How do business leaders make sense of these trends and what to do about them? For a brief guide to the leading authorities who can help your organization develop strategies that capitalize on the opportunities of the future of work, while anticipating the challenges, read more.


MIT’s Thomas Malone believes interactions between humans and computers are increasing the capabilities of both, creating a new form of collective intelligence which he calls “Superminds.” He helps organizations optimize the benefits of cooperation between humans and technology. Erik Brynjolfsson, best-selling co-author of “Machine, Platform, Crowd” and director of the MIT Initiative on the Digital Economy, argues that machine learning is allowing AI to take on more knowledge and functions independently of human programming. This does not mean, however, that humans will be displaced. Rather, Brynjolfsson contends that humans need to develop new skills that complement those of AI, and businesses and policymakers must develop better frameworks for encouraging people to adopt those skills.
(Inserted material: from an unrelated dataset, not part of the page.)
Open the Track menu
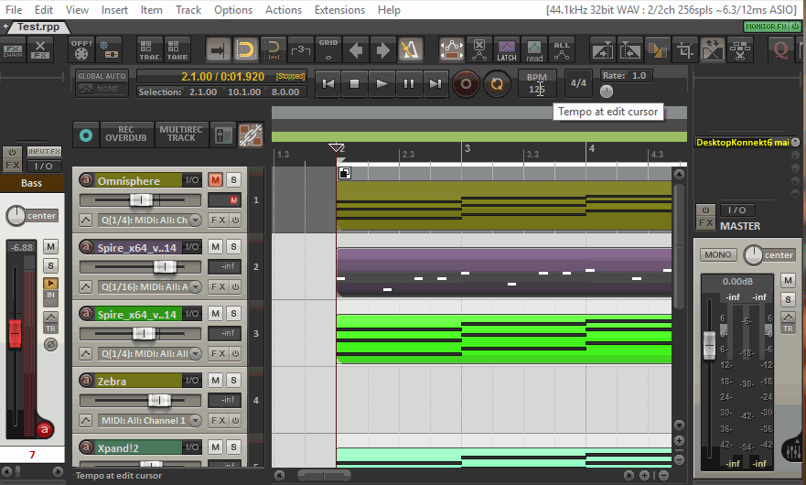tap(188, 9)
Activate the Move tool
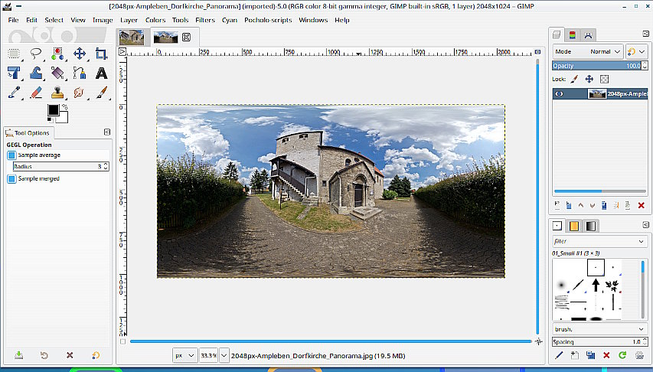Image resolution: width=653 pixels, height=372 pixels. (x=80, y=54)

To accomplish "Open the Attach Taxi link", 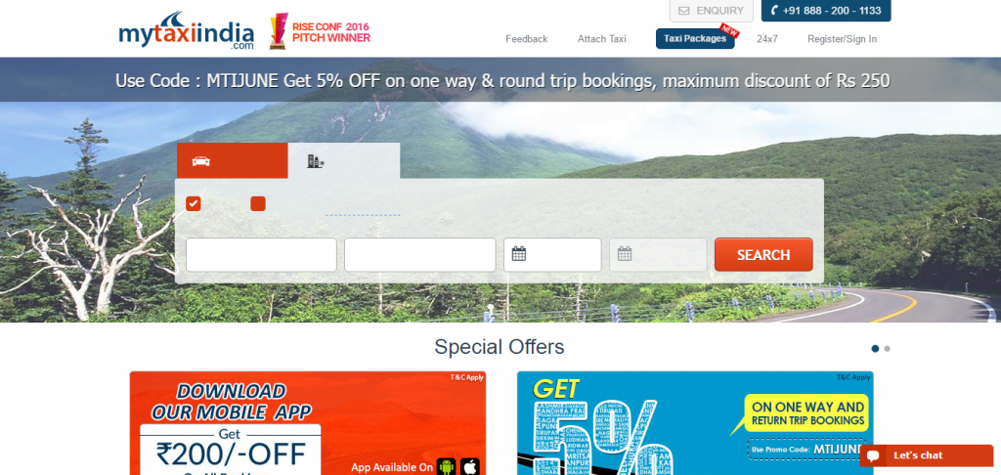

In a similar vein, AI expert Iyad Rahwan focuses on mapping existing skills “clusters” to show organizations which ones are most and least likely to be automated. In doing so, Rahwan emphasizes that it is not jobs that will disappear but individual skills for completing certain tasks, and we must update our jobs accordingly to retain our value. Jason Pontin, innovation and technology expert and former editor of the MIT Technology Review, takes a more industry-specific approach, showing specific organizations how AI will impact their own strategies and outlooks for employment in the field.

Affectiva CEO Dr. Rana el Kaliouby and Zyrobotics CTO Dr. Ayanna Howard are pioneering AI innovations in health care and education. El Kaliouby developed “emotion AI,” which takes the technology beyond repetitive tasks to enable it to recognize voices and facial expressions. Her presentations reveal eight major ways emotion AI will transform the future of work, including the way we trust machines even when we aren’t certain they’re making good decisions. Dr. Howard, an award-winning roboticist, is also at the cutting edge of programming machines to behave more like humans. She argues that more human-like robots will enable us to substitute them for caregivers in essential roles that will otherwise go unfilled, and that we can work constructively with them rather than see them as a threat.


It is not just that our jobs are being changed; we are also increasingly working outside of traditional organizations via digital platforms like Uber and Upwork. Harvard Professor and internet pioneer Jonathan Zittrain, a leading expert on the ethical and legal aspects of emerging technology on society, discusses the implications of both AI and digital platforms on the future of work. Zittrain takes an optimistic view of platforms allowing individuals to be self-sufficient entrepreneurs, but also outlines the new frameworks that will have to be created to protect workers while maximizing their productive potential.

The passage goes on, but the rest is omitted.